982. Sitzung des Bundesrates am 8. November 2019
A
Der federführende Finanzausschuss,
der Verkehrsausschuss und der Wirtschaftsausschuss empfehlen dem Bundesrat, zu dem Gesetzentwurf gemäß Artikel 76 Absatz 2 des Grundgesetzes wie folgt Stellung zu nehmen:
1. Zum Gesetzentwurf allgemein
Mit dem vorliegenden Gesetzentwurf soll die Maßnahme 27 des Klimaschutzprogramms 2030 umgesetzt werden. Der Bundesrat weist darauf hin, dass über die finanziellen Auswirkungen der Maßnahmen des Klimapaketes keine Verhandlungen mit den Ländern und Gemeinden stattgefunden haben.
Nach dem Finanztableau des Gesetzentwurfs werden für den Bund erhebliche Mehreinnahmen prognostiziert, während Länder und Gemeinden ausschließlich finanzielle Mehrbelastungen tragen werden.
Für den Bundesrat stellen die Klimaschutzmaßnahmen ein Paket dar, aus dem nicht einzelne Maßnahmen isoliert betrachtet werden können, zumal Mehrsteuern für den Bund mit geringeren Steuereinnahmen von Ländern und Gemeinden korrespondieren können.
Der Bundesrat erwartet, dass die finanziellen Auswirkungen in einem einheitlichen Verfahren zwischen Bund und Ländern geklärt werden, bevor erste Gesetze verabschiedet werden.
Der Bundesrat bittet die Bundesregierung daher, zeitnah in Gespräche über eine faire, sachgerechte und verhältnismäßige Verteilung der Mehr- und Mindereinnahmen zwischen Bund, Ländern und Gemeinden, die im Zusammenhang mit dem Klimaschutzprogramm 2030 zur Umsetzung des Klimaschutzplans 2050 stehen, zu treten.
2. Zum Gesetzentwurf allgemein
- a) Der Bundesrat begrüßt, dass die Bundesregierung Anreize schaffen will, um den Ausstoß von klimaschädlichen Treibhausgasen zu verringern und die Bürgerinnen und Bürger zu klimafreundlichem Handeln zu ermuntern. Umwelt- und Klimaschutz ist eine wichtige Aufgabe der Politik, um die Lebenschancen zukünftiger Generationen zu sichern.

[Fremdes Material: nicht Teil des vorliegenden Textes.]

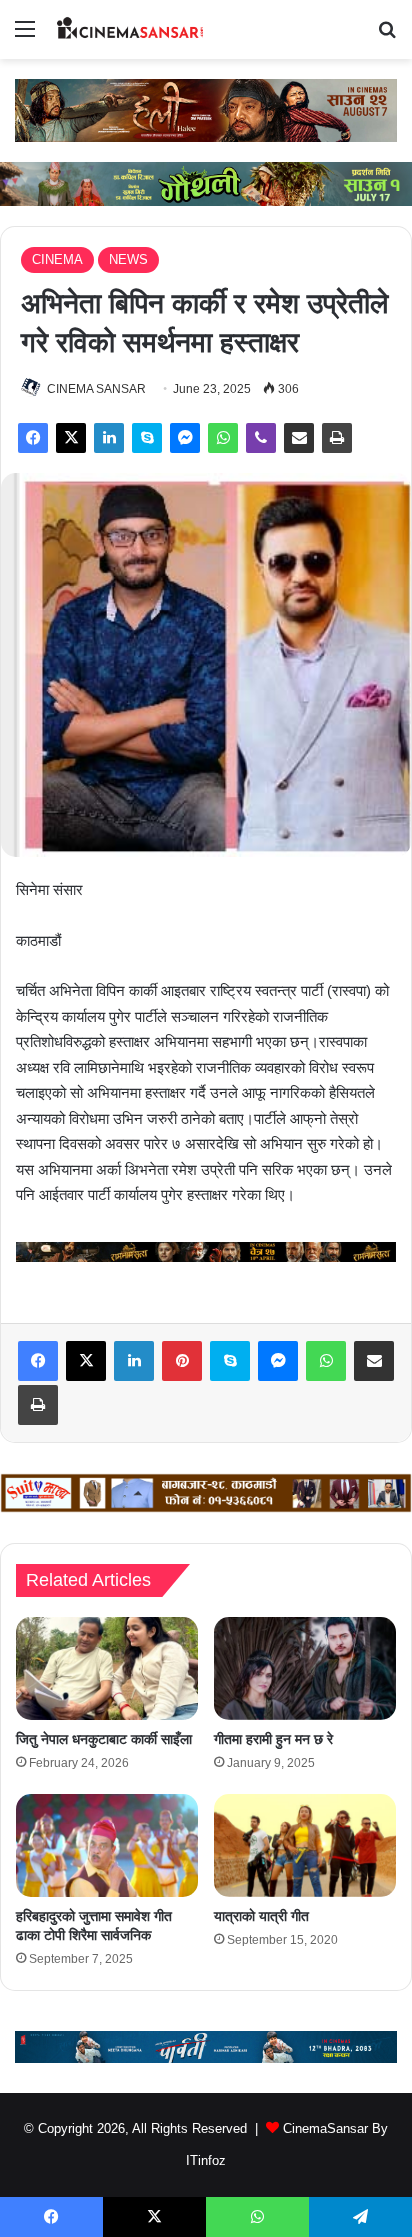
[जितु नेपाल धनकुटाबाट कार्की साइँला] (107, 1668)
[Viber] (261, 438)
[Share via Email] (299, 438)
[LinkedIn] (109, 438)
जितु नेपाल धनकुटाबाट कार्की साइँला (104, 1739)
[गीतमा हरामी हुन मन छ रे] (305, 1668)
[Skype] (147, 438)
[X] (71, 438)
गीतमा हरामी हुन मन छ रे (273, 1739)
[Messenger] (185, 438)
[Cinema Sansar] (130, 29)
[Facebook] (33, 438)
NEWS (128, 259)
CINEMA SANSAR (96, 389)
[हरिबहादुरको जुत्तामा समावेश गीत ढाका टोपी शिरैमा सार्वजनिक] (107, 1845)
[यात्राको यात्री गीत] (305, 1845)
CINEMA (57, 259)
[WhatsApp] (223, 438)
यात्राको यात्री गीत (261, 1916)
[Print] (337, 438)
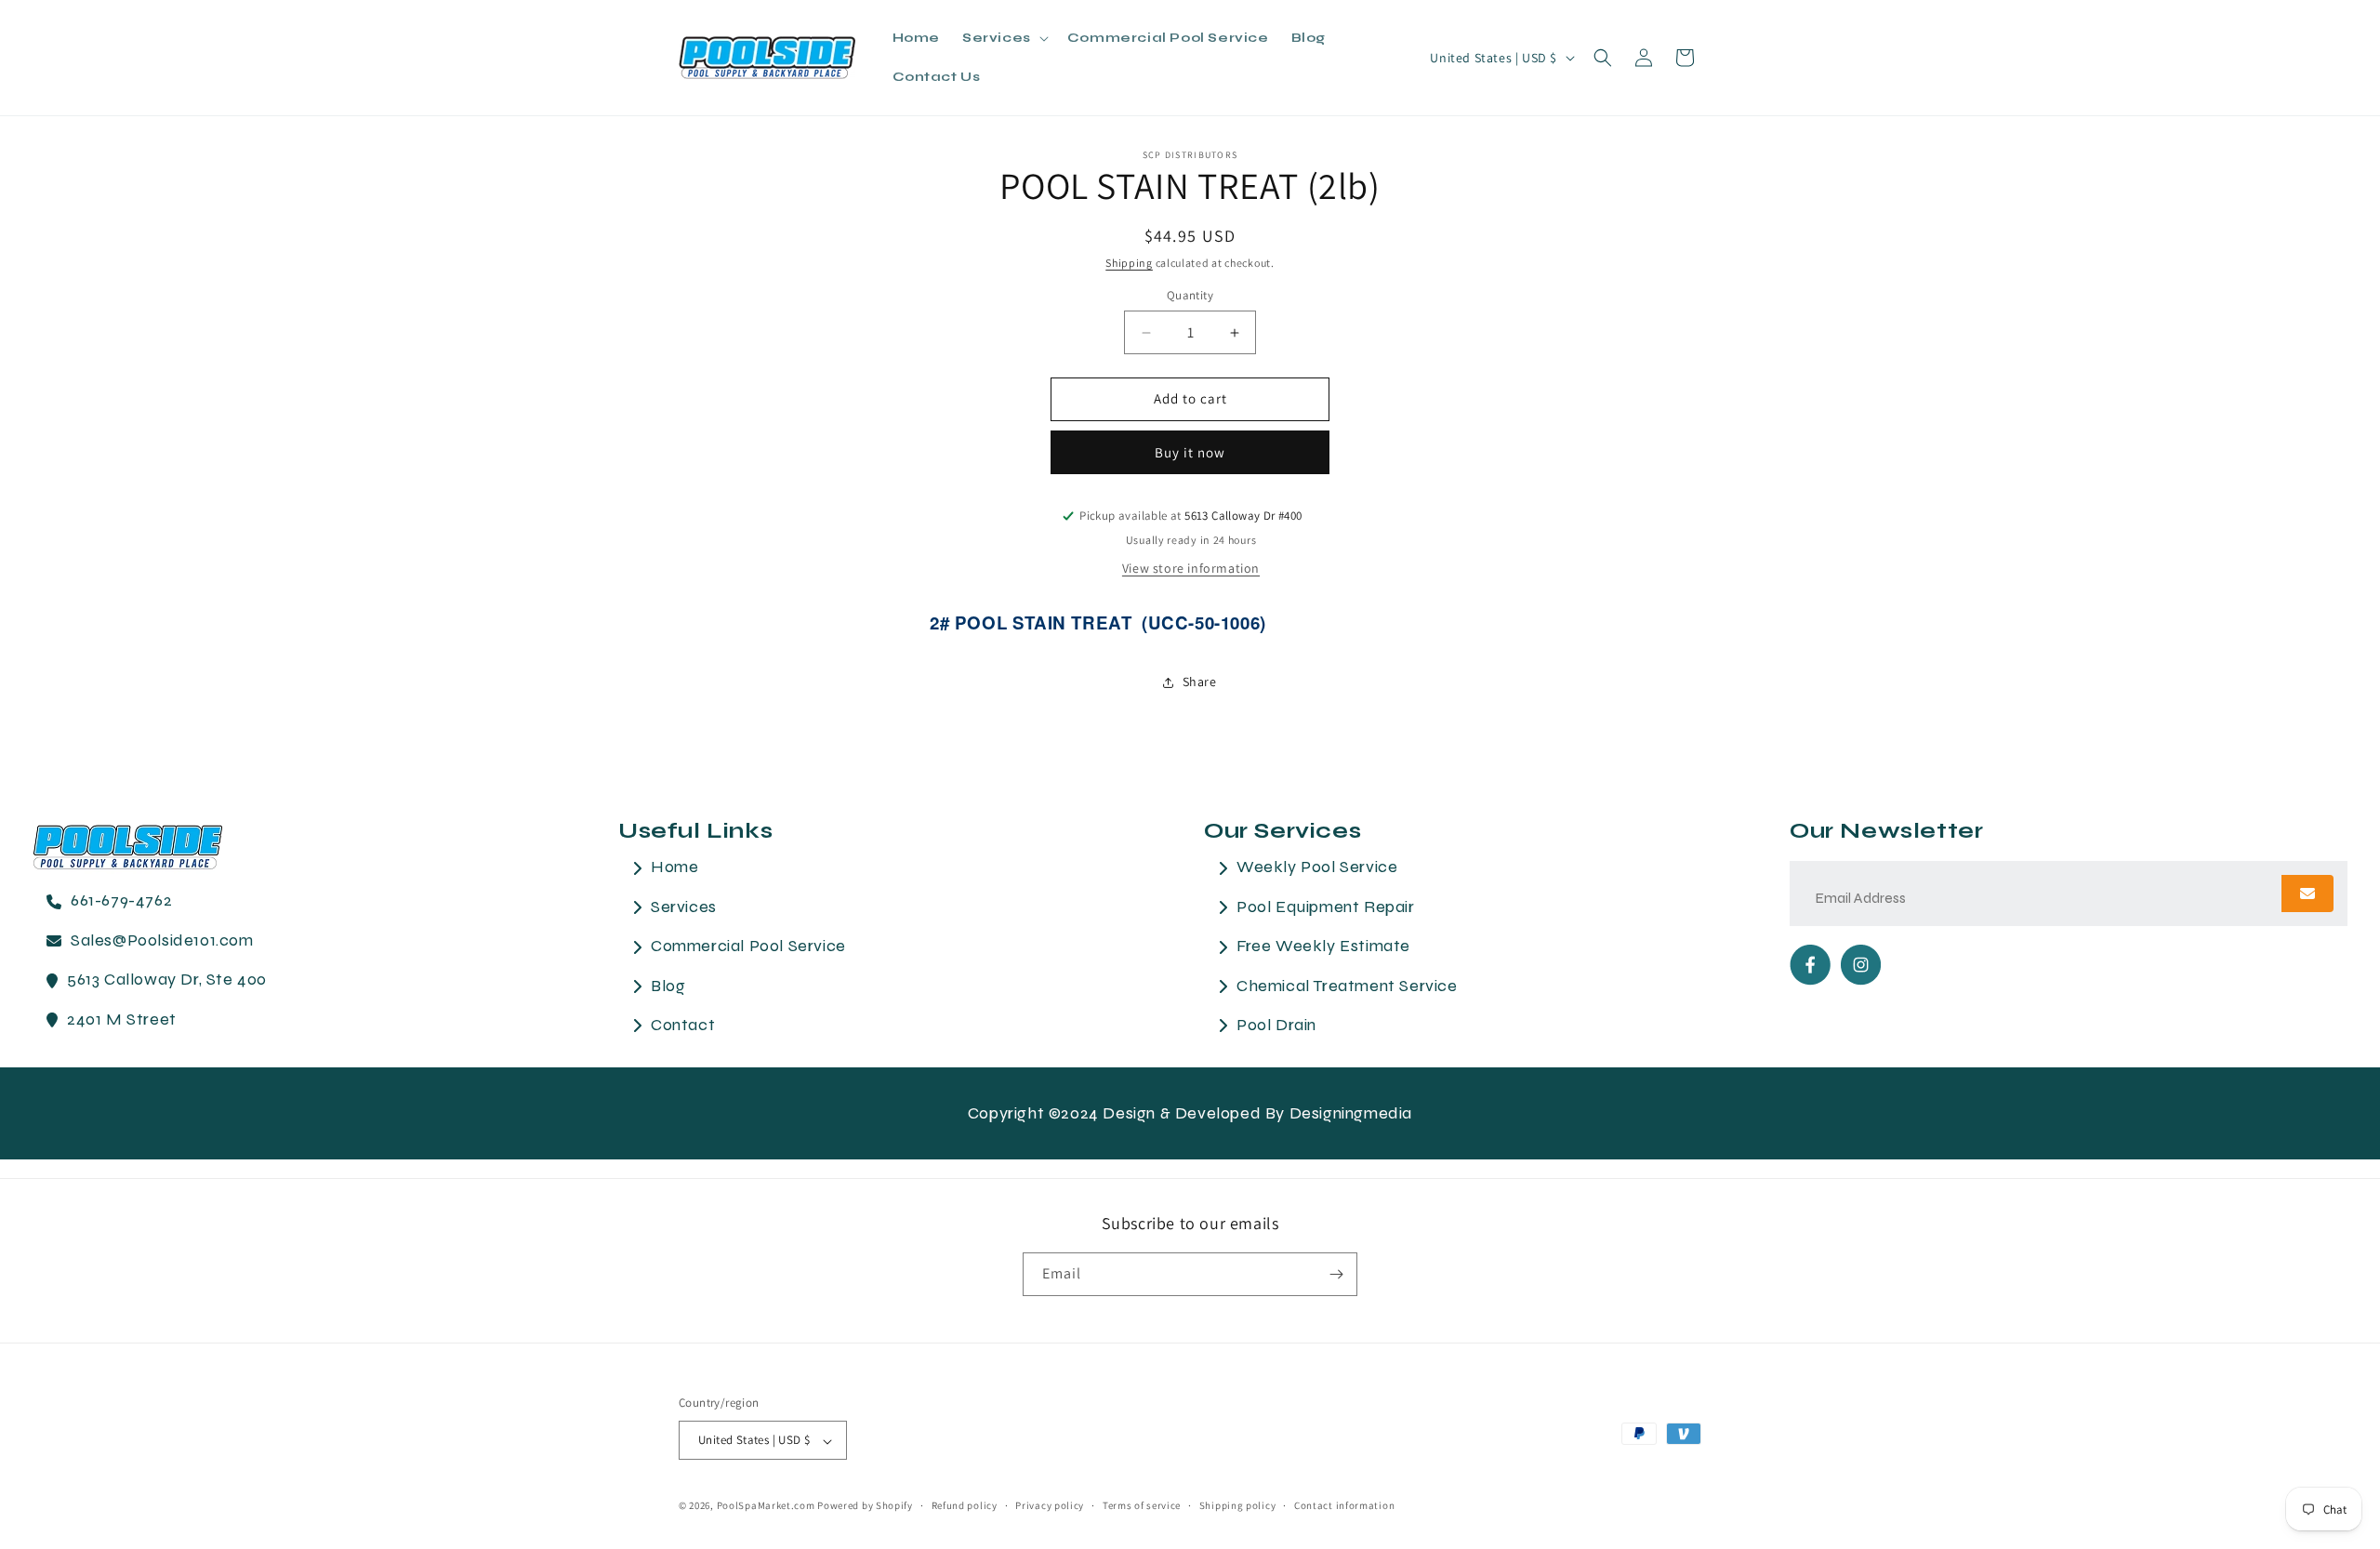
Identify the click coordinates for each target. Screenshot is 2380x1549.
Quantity (1190, 296)
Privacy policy (1049, 1505)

- 3.b) Der Bundesrat ist allerdings der Auffassung, dass ein globaler Wirtschaftsbereich wie der Luftverkehr auch eine globale Vereinbarung braucht.
- c) Die Luftverkehrsteuer, die im Jahr 2011 aus fiskalischen Gründen eingeführt wurde und nunmehr in erheblichem Maße erhöht werden soll, benachteiligt die deutschen Fluggesellschaften und Flughäfen in einem europäisch und international hoch wettbewerbsintensiven Markt. Auch treffen die nunmehr vorgesehenen überproportionalen Aufschläge auf Flüge von und zu Ländern in der Entfernungskategorie 1 nicht nur alle inländischen, sondern auch alle europäischen Ziele und damit die im besonderem Maße dem starken internationalen Wettbewerb ausgesetzten Strecken im Europaverkehr. Das Geld, das den Unternehmen damit entzogen wird, fehlt den deutschen Fluggesellschaften für Investitionen in innovative und klimafreundliche Technologien. Auch die Flughäfen mit einem hohen Anteil an Europaflügen werden als Folge von Abwanderungen zu grenznahen ausländischen Flughäfen betroffen sein. Diese sind aber gerade von wichtiger Bedeutung für die internationale Anbindung der regionalen Wirtschaft und ein entscheidender Standortfaktor. Um die deutsche Luftverkehrswirtschaft im Vergleich zu ihren europäischen und internationalen Konkurrenten nicht zu schwächen, bedarf es daher einer einheitlichen europäischen Lösung.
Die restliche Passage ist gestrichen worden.